Wednesday 11 July 2018

The Diary




I have never kept a diary. So please forgive me if what I imagine are the reasons for maintaining one is incomplete.

  • A diary as a way of preserving memories of events and feelings
  • A diary as a log of one's personal development

  • A diary as a way of conducting a conversation with yourself to play out problematic scenarios or figure out your feelings about an event or incident
  • A diary as a way of blowing of steam, as catharsis

  • A diary is where you can share your vulnerabilities and anxieties without fear of disclosure or judgement


although Kurt Cobain would seem to disagree on this last point.
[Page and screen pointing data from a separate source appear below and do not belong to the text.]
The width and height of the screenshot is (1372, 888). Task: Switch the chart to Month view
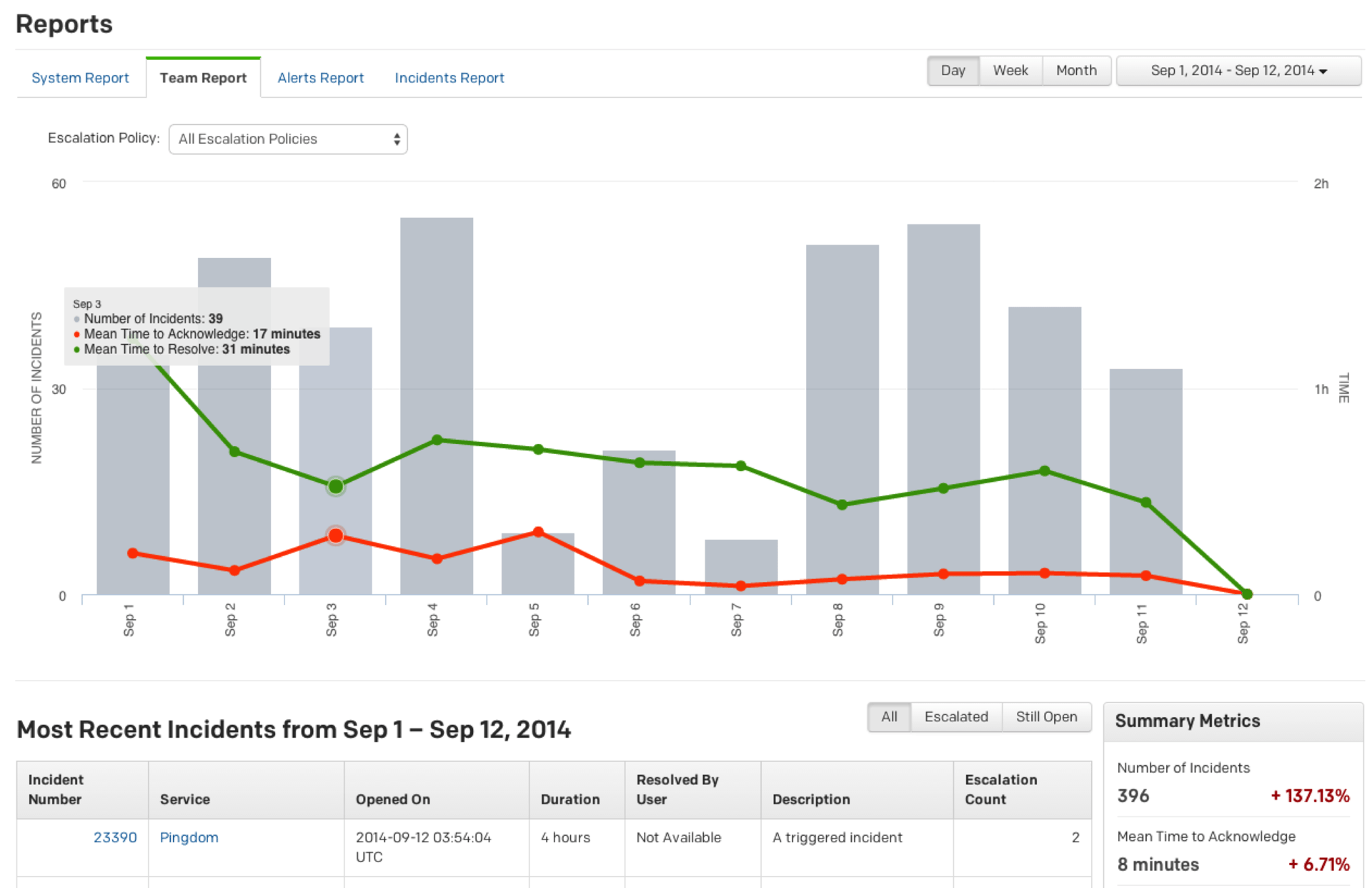[x=1075, y=71]
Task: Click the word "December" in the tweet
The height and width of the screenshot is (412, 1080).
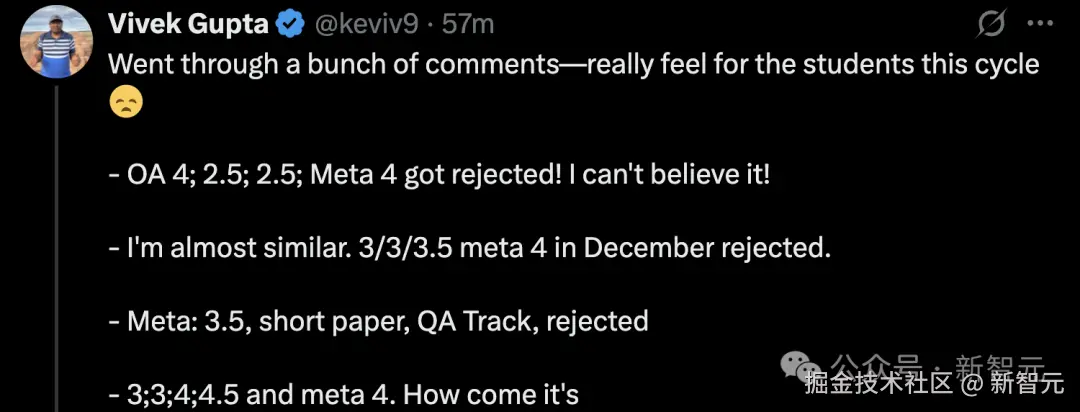Action: tap(653, 247)
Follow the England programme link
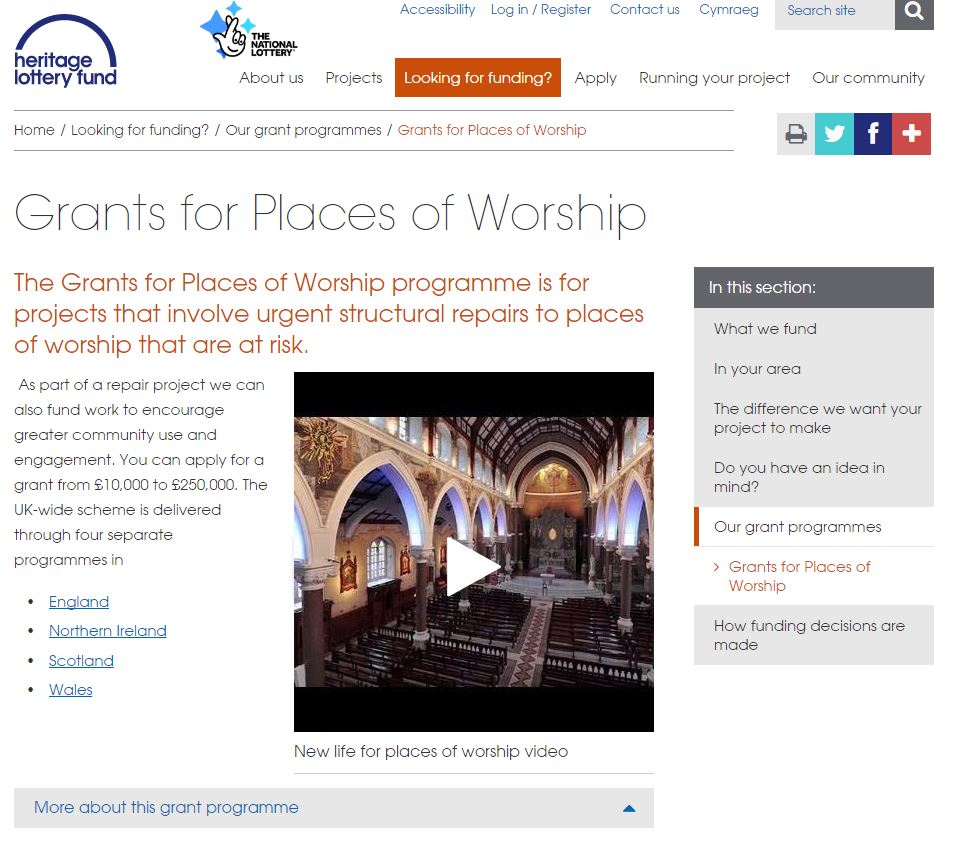965x847 pixels. click(79, 602)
I’ve always rather regarded writing fiction as fulfilling many of the functions of a diary. As did Picasso apparently (though painting rather than writing in his case)



It certainly let’s me blow off steam, while the emotional journey undertaken through the pages of a book often provides catharsis. The process of writing frequently involves thinking through scenarios and challenges, how the character would think and feel.
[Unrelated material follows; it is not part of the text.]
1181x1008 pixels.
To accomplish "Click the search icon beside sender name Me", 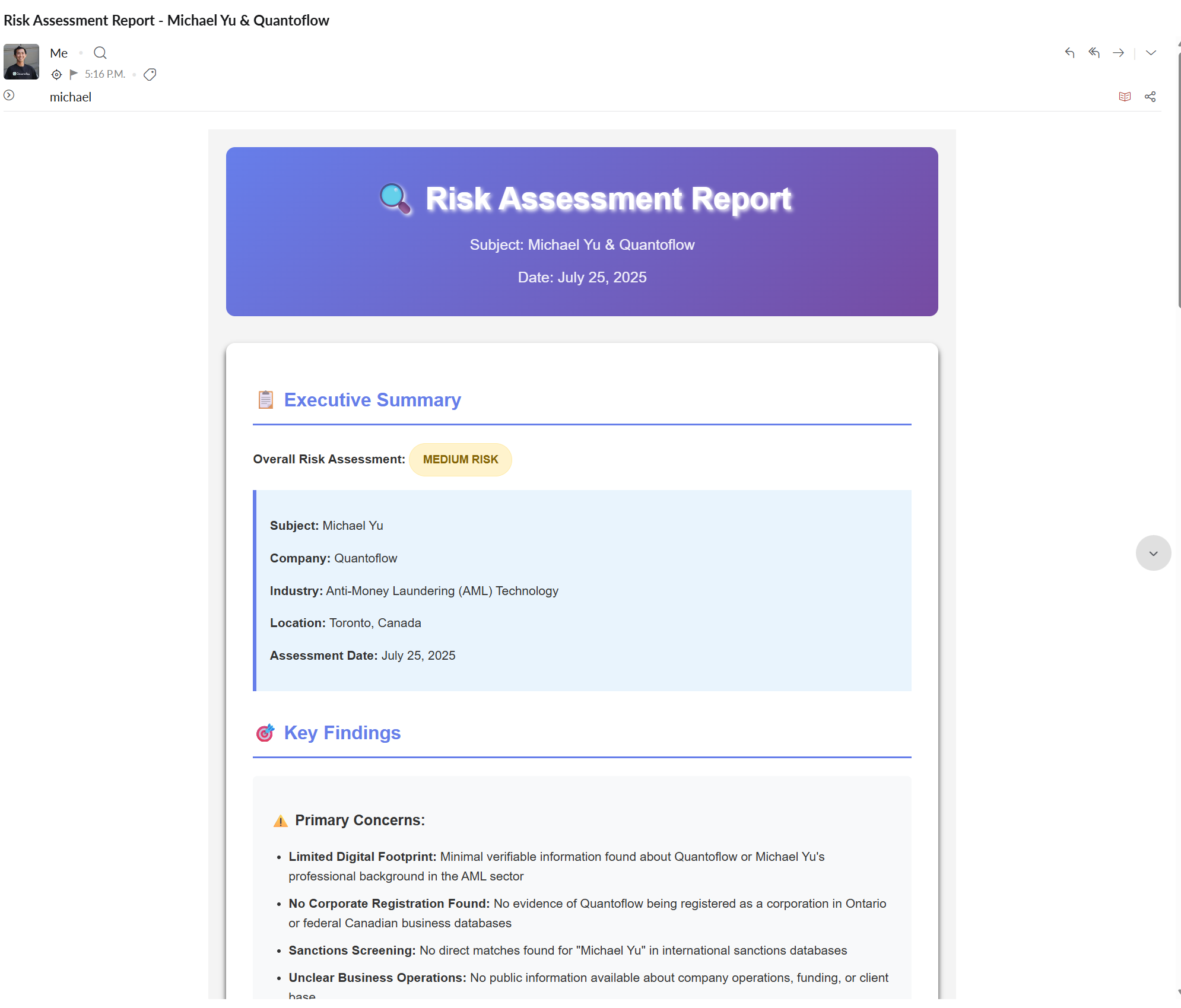I will (x=100, y=53).
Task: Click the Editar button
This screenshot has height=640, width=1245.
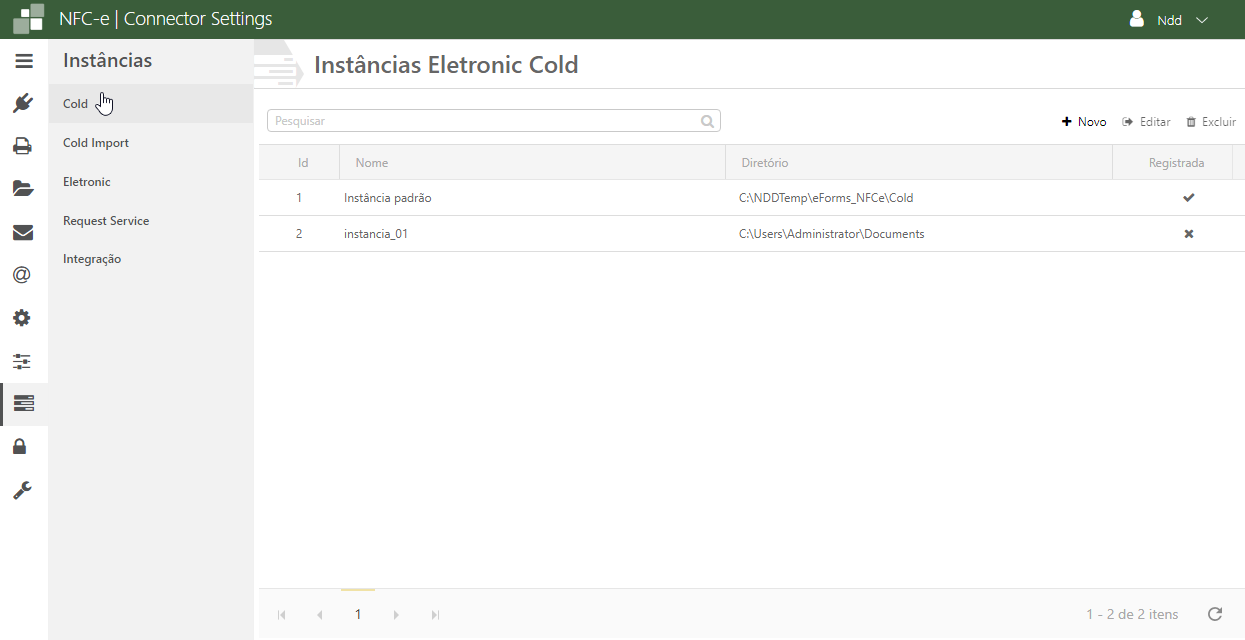Action: pyautogui.click(x=1146, y=122)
Are those characters inevitably you, are those situations ones drawn from your own life? I honestly believe that all writing is autobiographical, including fiction, for the simple reason that no writer can write something that is completely outside of them. Even if you write something based on something you read in a newspaper, or an anecdote someone told you, the fact it resonated enough with you to remember it and later to work it into your writing, means that it has become part of your own experience, even one imported second hand. However, what a writer has to do is work their autobiographical material to make it more universal, so that it has the possibility to engage its readers, rather than remain so personal to the writer that it can't communicate itself.

Where writing fiction does diverge from writing a journal, is that the writer is exposing their vulnerabilities and anxieties by making their book public, unlike the secrets that stay cached in a diary (unless someone else steals in to read your private journal, or like Cobain youm invite others in to unravel him because he couldn't do it for himself).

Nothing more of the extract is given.